Despido2Partes: Fernández José María c/ Elisabel S.A. s/ despido

Tribunal: Cámara Nacional de Apelaciones del Trabajo

Sala/Juzgado: V

Fecha: 20-ago-2014

Cita: MJ-JU-M-88805-AR | MJJ88805 | MJJ88805

No corresponde reputar legítimo el despido pues la comunicación extintiva no tiene los elementos suficientes como para que el trabajador ejerciera el debido derecho de defensa.

Sumario:

1.-No corresponde admitir la legitimidad del despido dispuesto por la empleadora habida cuenta que no surge en ningún sentido, del texto de la misiva rescisoria, qué conducta se atribuye al actor que justifique el despido, simplemente, se registra un faltante de caja, por tanto se despide al trabajador.

2.-Toda vez que el despido con causa constituye la expresión máxima del poder disciplinario del empleador, el despido es, entonces, el despido- sanción, en tal inteligencia, participa del requisito esencial de toda penalidad: la existencia de una acción, voluntaria y final atribuible a un sujeto al menos a título de dolo o culpa.

3.-Toda vez que en el caso se trata de imputar un accionar defraudatorio tendiente a sustraer diferencias de facturación mediante un ardid con una impresora, según lo descripto por la demandada, requeriría la comprobación de la existencia del factor de imputación subjetivo doloso, y al no haberlo logrado, corresponde juzgar que el despido resultó ilegítimo.

4.-El despido dispuesto por la demandada resultó ilegítimo puesto que no se puede establecer en el sub lite la existencia de un hecho dañoso tal que haya puesto en peligro un bien jurídico, ya que la escasa descripción y la sencillez del supuesto ardid, es a todas luces una maniobra burda que no logra configurar un riesgo suficiente ni significativo en cuanto al impacto patrimonial que debiera tener para constituir un daño al menos potencia; máxime teniendo en consideración la desproporción existente entre el sujeto pasivo de la acción y el actor.

5.-Si no se demuestra la finalidad, no existe una acción injuriosa y, por ende, no puede existir punición constitucionalmente válida; por lo tanto, de no acreditarse este factor, entra a jugar el estado de inocencia, de raigambre constitucional, que veda todo ejercicio de poder disciplinario de acuerdo al adagio nulla poena sine culpa .

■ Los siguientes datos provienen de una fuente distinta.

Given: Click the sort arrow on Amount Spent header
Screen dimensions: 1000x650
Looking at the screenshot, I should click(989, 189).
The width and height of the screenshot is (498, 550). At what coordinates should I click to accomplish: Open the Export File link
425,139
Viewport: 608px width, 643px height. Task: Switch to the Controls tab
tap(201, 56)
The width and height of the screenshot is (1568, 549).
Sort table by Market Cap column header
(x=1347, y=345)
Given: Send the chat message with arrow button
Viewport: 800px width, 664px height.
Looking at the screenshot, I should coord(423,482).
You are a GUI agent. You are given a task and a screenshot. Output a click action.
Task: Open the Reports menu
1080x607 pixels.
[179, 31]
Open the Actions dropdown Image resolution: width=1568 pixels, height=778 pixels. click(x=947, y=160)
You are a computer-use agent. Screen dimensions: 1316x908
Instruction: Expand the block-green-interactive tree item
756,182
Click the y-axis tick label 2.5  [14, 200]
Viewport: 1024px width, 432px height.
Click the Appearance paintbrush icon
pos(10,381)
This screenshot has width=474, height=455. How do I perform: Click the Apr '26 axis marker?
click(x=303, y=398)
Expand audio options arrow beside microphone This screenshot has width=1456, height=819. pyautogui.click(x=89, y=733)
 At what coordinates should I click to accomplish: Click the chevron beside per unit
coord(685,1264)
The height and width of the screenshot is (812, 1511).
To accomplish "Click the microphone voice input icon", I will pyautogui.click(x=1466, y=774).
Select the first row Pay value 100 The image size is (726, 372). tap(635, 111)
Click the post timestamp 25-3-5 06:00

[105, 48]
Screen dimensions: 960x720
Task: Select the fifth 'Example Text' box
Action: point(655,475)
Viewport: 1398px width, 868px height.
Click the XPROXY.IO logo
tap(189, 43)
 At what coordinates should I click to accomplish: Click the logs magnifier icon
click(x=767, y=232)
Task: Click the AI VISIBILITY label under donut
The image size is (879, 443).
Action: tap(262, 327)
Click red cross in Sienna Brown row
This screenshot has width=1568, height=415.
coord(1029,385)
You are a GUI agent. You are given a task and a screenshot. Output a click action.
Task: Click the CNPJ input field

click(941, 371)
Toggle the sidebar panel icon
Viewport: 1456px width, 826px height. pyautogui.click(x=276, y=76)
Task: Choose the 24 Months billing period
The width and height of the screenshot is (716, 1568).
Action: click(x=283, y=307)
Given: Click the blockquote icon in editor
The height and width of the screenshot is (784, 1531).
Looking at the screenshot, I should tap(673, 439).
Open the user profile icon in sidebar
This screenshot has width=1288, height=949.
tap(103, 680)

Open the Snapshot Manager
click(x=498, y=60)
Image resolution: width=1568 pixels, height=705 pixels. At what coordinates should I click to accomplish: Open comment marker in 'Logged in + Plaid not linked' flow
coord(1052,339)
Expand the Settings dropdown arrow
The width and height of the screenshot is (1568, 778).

6.-Dado que con los elementos aportados por la comunicación extintiva no bastaría para poder realizar una efectiva defensa toda vez que obsta informar elementos que circunstancien la acusación, -día y horarios en que se hubieran producido los hechos denunciados, montos o cómo se alcanzó la certeza referida a su participación de los mismos o la finalidad del accionar descripto-, e hicieren posible realizar un efectivo descargo, no corresponde reputar legítimo el despido.

7.-Corresponde admitir el pago de la multa del art. 2 de la Ley 25.323 pues si el empleador despide sin causa y no paga las indemnizaciones luego de la intimación se hace deudor de la misma; sin perjuicio de que debe observarse que un despido con falsa causa es un despido sin causa pues la causa a la que se refiere la norma es, precisamente, la causa de justificación del hecho materialmente prohibido por la constitución que es el despido.

8.-Corresponde admitir el daño moral pues se ha colocado al actor en un estado de sospecha ominosa ya que se lo ha vinculado con una situación delictiva sin la más somera invocación de la participación de este en el hecho y ello, en lugar de resguardar al actor lo coloca en un estado agravado de injuria e indefensión ya que ni siquiera sabe de qué está acusado.

Fallo:

En la Ciudad Autónoma de Buenos Aires, capital federal de la República Argentina, a los 20 días del mes de agosto de 2014 se reúnen los señores jueces de la Sala V, para dictar la sentencia en esta causa, quienes se expiden en el orden de votación que fue sorteado oportunamente; y EL DOCTOR ENRIQUE NESTOR ARIAS GIBERT dijo:

I-Contra la sentencia de fs. 198/200, que rechazó la demanda, apela la parte actora a tenor del memorial que luce a fs. 202/204, cuyo traslado fue contestado por la contraria a fs. 214/216. Asimismo, a fs. 205 y 207/ 208 vta. se quejan la letrada apoderada de la demandada y la perito contadora, respectivamente, por considerar bajos los honorarios regulados por sus participaciones en estas actuaciones.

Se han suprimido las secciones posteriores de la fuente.